╭──

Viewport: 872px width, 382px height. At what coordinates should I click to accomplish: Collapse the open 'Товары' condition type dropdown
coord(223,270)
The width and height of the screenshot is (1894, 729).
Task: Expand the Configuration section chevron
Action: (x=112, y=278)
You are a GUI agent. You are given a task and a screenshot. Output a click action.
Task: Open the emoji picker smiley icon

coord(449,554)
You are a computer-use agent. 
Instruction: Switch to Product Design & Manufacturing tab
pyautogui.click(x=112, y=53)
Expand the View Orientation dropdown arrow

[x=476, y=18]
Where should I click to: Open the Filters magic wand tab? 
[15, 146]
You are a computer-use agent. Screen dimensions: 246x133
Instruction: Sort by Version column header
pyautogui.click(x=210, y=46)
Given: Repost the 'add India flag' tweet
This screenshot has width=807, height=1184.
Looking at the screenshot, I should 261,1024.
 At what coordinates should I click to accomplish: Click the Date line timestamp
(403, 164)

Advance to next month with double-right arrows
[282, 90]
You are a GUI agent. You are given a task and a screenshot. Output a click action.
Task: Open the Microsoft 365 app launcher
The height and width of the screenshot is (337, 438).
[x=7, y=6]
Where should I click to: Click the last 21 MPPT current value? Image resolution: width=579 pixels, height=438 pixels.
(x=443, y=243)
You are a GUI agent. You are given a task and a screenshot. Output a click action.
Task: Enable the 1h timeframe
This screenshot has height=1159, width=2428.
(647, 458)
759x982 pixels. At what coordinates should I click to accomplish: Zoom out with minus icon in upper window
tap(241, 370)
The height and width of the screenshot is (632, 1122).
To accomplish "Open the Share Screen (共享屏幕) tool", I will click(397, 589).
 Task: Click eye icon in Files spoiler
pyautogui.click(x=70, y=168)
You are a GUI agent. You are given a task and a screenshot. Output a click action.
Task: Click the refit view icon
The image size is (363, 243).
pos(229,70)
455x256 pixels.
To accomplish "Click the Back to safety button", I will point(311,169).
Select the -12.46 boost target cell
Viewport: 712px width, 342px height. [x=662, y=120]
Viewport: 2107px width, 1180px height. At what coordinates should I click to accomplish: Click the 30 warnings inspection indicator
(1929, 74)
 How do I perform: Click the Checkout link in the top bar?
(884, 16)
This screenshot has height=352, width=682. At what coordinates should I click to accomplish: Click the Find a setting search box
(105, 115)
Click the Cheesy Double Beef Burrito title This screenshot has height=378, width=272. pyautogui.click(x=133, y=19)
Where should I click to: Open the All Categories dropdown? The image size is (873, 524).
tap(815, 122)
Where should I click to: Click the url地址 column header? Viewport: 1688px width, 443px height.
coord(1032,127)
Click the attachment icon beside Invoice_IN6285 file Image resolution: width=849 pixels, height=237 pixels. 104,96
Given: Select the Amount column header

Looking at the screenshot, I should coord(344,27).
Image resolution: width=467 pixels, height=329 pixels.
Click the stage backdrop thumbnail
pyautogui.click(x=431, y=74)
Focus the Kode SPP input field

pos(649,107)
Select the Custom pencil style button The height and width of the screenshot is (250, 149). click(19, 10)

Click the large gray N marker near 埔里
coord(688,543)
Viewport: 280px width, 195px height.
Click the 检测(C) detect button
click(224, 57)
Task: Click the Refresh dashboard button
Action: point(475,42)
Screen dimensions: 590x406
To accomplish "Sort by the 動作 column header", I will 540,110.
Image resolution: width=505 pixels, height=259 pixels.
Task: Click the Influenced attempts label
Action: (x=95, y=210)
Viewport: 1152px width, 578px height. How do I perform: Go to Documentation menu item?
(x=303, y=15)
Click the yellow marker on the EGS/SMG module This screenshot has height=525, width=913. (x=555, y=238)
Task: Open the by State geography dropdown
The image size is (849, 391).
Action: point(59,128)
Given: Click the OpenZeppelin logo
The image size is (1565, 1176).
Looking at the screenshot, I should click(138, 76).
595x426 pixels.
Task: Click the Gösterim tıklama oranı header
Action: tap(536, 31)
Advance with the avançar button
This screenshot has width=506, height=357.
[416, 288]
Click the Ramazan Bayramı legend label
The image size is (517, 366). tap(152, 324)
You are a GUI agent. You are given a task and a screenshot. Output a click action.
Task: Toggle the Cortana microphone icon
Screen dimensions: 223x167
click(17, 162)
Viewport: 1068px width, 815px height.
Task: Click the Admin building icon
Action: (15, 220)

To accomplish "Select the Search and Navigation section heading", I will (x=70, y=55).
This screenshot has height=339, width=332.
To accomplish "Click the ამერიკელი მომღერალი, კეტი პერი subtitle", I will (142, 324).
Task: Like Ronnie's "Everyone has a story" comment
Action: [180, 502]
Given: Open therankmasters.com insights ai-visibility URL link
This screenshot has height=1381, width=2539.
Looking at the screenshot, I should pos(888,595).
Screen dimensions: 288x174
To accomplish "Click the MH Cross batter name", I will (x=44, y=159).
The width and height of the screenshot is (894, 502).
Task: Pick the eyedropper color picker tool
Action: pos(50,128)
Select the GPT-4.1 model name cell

╰──

* WHAT THE TASK ASKS: Could you convert all of the items above into a JSON list of strings, with one string for each line and the blank lines left out?

* FINISHED ANSWER:
[
  "Viewport: 872px width, 382px height. At what coordinates should I click to accomplish: Collapse the open 'Товары' condition type dropdown",
  "coord(223,270)",
  "The width and height of the screenshot is (1894, 729).",
  "Task: Expand the Configuration section chevron",
  "Action: (x=112, y=278)",
  "You are a GUI agent. You are given a task and a screenshot. Output a click action.",
  "Task: Open the emoji picker smiley icon",
  "coord(449,554)",
  "You are a computer-use agent. ",
  "Instruction: Switch to Product Design & Manufacturing tab",
  "pyautogui.click(x=112, y=53)",
  "Expand the View Orientation dropdown arrow",
  "[x=476, y=18]",
  "Where should I click to: Open the Filters magic wand tab? ",
  "[15, 146]",
  "You are a computer-use agent. Screen dimensions: 246x133",
  "Instruction: Sort by Version column header",
  "pyautogui.click(x=210, y=46)",
  "Given: Repost the 'add India flag' tweet",
  "This screenshot has width=807, height=1184.",
  "Looking at the screenshot, I should 261,1024.",
  " At what coordinates should I click to accomplish: Click the Date line timestamp",
  "(403, 164)",
  "Advance to next month with double-right arrows",
  "[282, 90]",
  "You are a GUI agent. You are given a task and a screenshot. Output a click action.",
  "Task: Open the Microsoft 365 app launcher",
  "The height and width of the screenshot is (337, 438).",
  "[x=7, y=6]",
  "Where should I click to: Click the last 21 MPPT current value? Image resolution: width=579 pixels, height=438 pixels.",
  "(x=443, y=243)",
  "You are a GUI agent. You are given a task and a screenshot. Output a click action.",
  "Task: Enable the 1h timeframe",
  "This screenshot has height=1159, width=2428.",
  "(647, 458)",
  "759x982 pixels. At what coordinates should I click to accomplish: Zoom out with minus icon in upper window",
  "tap(241, 370)",
  "The height and width of the screenshot is (632, 1122).",
  "To accomplish \"Open the Share Screen (共享屏幕) tool\", I will click(397, 589).",
  " Task: Click eye icon in Files spoiler",
  "pyautogui.click(x=70, y=168)",
  "You are a GUI agent. You are given a task and a screenshot. Output a click action.",
  "Task: Click the refit view icon",
  "The image size is (363, 243).",
  "pos(229,70)",
  "455x256 pixels.",
  "To accomplish \"Click the Back to safety button\", I will point(311,169).",
  "Select the -12.46 boost target cell",
  "Viewport: 712px width, 342px height. [x=662, y=120]",
  "Viewport: 2107px width, 1180px height. At what coordinates should I click to accomplish: Click the 30 warnings inspection indicator",
  "(1929, 74)",
  " How do I perform: Click the Checkout link in the top bar?",
  "(884, 16)",
  "This screenshot has height=352, width=682. At what coordinates should I click to accomplish: Click the Find a setting search box",
  "(105, 115)",
  "Click the Cheesy Double Beef Burrito title This screenshot has height=378, width=272. pyautogui.click(x=133, y=19)",
  "Where should I click to: Open the All Categories dropdown? The image size is (873, 524).",
  "tap(815, 122)",
  "Where should I click to: Click the url地址 column header? Viewport: 1688px width, 443px height.",
  "coord(1032,127)",
  "Click the attachment icon beside Invoice_IN6285 file Image resolution: width=849 pixels, height=237 pixels. 104,96",
  "Given: Select the Amount column header",
  "Looking at the screenshot, I should coord(344,27).",
  "Image resolution: width=467 pixels, height=329 pixels.",
  "Click the stage backdrop thumbnail",
  "pyautogui.click(x=431, y=74)",
  "Focus the Kode SPP input field",
  "pos(649,107)",
  "Select the Custom pencil style button The height and width of the screenshot is (250, 149). click(19, 10)",
  "Click the large gray N marker near 埔里",
  "coord(688,543)",
  "Viewport: 280px width, 195px height.",
  "Click the 检测(C) detect button",
  "click(224, 57)",
  "Task: Click the Refresh dashboard button",
  "Action: point(475,42)",
  "Screen dimensions: 590x406",
  "To accomplish \"Sort by the 動作 column header\", I will 540,110.",
  "Image resolution: width=505 pixels, height=259 pixels.",
  "Task: Click the Influenced attempts label",
  "Action: (x=95, y=210)",
  "Viewport: 1152px width, 578px height. How do I perform: Go to Documentation menu item?",
  "(x=303, y=15)",
  "Click the yellow marker on the EGS/SMG module This screenshot has height=525, width=913. (x=555, y=238)",
  "Task: Open the by State geography dropdown",
  "The image size is (849, 391).",
  "Action: point(59,128)",
  "Given: Click the OpenZeppelin logo",
  "The image size is (1565, 1176).",
  "Looking at the screenshot, I should click(138, 76).",
  "595x426 pixels.",
  "Task: Click the Gösterim tıklama oranı header",
  "Action: tap(536, 31)",
  "Advance with the avançar button",
  "This screenshot has width=506, height=357.",
  "[416, 288]",
  "Click the Ramazan Bayramı legend label",
  "The image size is (517, 366). tap(152, 324)",
  "You are a GUI agent. You are given a task and a screenshot. Output a click action.",
  "Task: Toggle the Cortana microphone icon",
  "Screen dimensions: 223x167",
  "click(17, 162)",
  "Viewport: 1068px width, 815px height.",
  "Task: Click the Admin building icon",
  "Action: (15, 220)",
  "To accomplish \"Select the Search and Navigation section heading\", I will (x=70, y=55).",
  "This screenshot has height=339, width=332.",
  "To accomplish \"Click the ამერიკელი მომღერალი, კეტი პერი subtitle\", I will (142, 324).",
  "Task: Like Ronnie's \"Everyone has a story\" comment",
  "Action: [180, 502]",
  "Given: Open therankmasters.com insights ai-visibility URL link",
  "This screenshot has height=1381, width=2539.",
  "Looking at the screenshot, I should pos(888,595).",
  "Screen dimensions: 288x174",
  "To accomplish \"Click the MH Cross batter name\", I will (x=44, y=159).",
  "The width and height of the screenshot is (894, 502).",
  "Task: Pick the eyedropper color picker tool",
  "Action: pos(50,128)",
  "Select the GPT-4.1 model name cell"
]